"""

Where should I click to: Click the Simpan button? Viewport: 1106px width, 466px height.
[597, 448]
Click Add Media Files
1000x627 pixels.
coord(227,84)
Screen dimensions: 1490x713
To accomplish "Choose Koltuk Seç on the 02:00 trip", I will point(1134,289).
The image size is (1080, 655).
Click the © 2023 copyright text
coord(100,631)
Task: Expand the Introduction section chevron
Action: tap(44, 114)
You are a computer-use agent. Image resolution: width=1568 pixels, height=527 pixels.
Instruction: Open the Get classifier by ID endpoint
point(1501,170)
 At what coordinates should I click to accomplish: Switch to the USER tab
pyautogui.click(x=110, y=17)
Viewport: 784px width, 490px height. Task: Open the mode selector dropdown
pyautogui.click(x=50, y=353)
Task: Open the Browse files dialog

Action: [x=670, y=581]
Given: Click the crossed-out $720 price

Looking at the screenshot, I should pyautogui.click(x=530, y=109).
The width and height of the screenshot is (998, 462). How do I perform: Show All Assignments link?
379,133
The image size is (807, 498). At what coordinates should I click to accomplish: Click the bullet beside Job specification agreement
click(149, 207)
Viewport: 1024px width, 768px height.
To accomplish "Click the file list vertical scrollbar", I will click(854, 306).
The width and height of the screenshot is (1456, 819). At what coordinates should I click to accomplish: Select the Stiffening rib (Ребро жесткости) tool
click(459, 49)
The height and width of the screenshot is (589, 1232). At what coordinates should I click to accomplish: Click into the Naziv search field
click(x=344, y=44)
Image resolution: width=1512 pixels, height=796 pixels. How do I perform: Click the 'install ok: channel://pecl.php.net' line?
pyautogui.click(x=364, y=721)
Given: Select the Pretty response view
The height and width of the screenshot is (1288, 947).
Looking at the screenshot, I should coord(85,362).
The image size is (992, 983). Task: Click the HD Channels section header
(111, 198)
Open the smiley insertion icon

"""

» **Description of the task**
Reprint the entire listing exactly.

» **Response box**
Where should I click to: Click the Simpan button? Viewport: 1106px width, 466px height.
[597, 448]
Click Add Media Files
1000x627 pixels.
coord(227,84)
Screen dimensions: 1490x713
To accomplish "Choose Koltuk Seç on the 02:00 trip", I will point(1134,289).
The image size is (1080, 655).
Click the © 2023 copyright text
coord(100,631)
Task: Expand the Introduction section chevron
Action: tap(44, 114)
You are a computer-use agent. Image resolution: width=1568 pixels, height=527 pixels.
Instruction: Open the Get classifier by ID endpoint
point(1501,170)
 At what coordinates should I click to accomplish: Switch to the USER tab
pyautogui.click(x=110, y=17)
Viewport: 784px width, 490px height. Task: Open the mode selector dropdown
pyautogui.click(x=50, y=353)
Task: Open the Browse files dialog

Action: [x=670, y=581]
Given: Click the crossed-out $720 price

Looking at the screenshot, I should pyautogui.click(x=530, y=109).
The width and height of the screenshot is (998, 462). How do I perform: Show All Assignments link?
379,133
The image size is (807, 498). At what coordinates should I click to accomplish: Click the bullet beside Job specification agreement
click(149, 207)
Viewport: 1024px width, 768px height.
To accomplish "Click the file list vertical scrollbar", I will click(854, 306).
The width and height of the screenshot is (1456, 819). At what coordinates should I click to accomplish: Select the Stiffening rib (Ребро жесткости) tool
click(459, 49)
The height and width of the screenshot is (589, 1232). At what coordinates should I click to accomplish: Click into the Naziv search field
click(x=344, y=44)
Image resolution: width=1512 pixels, height=796 pixels. How do I perform: Click the 'install ok: channel://pecl.php.net' line?
pyautogui.click(x=364, y=721)
Given: Select the Pretty response view
The height and width of the screenshot is (1288, 947).
Looking at the screenshot, I should coord(85,362).
The image size is (992, 983). Task: Click the HD Channels section header
(111, 198)
Open the smiley insertion icon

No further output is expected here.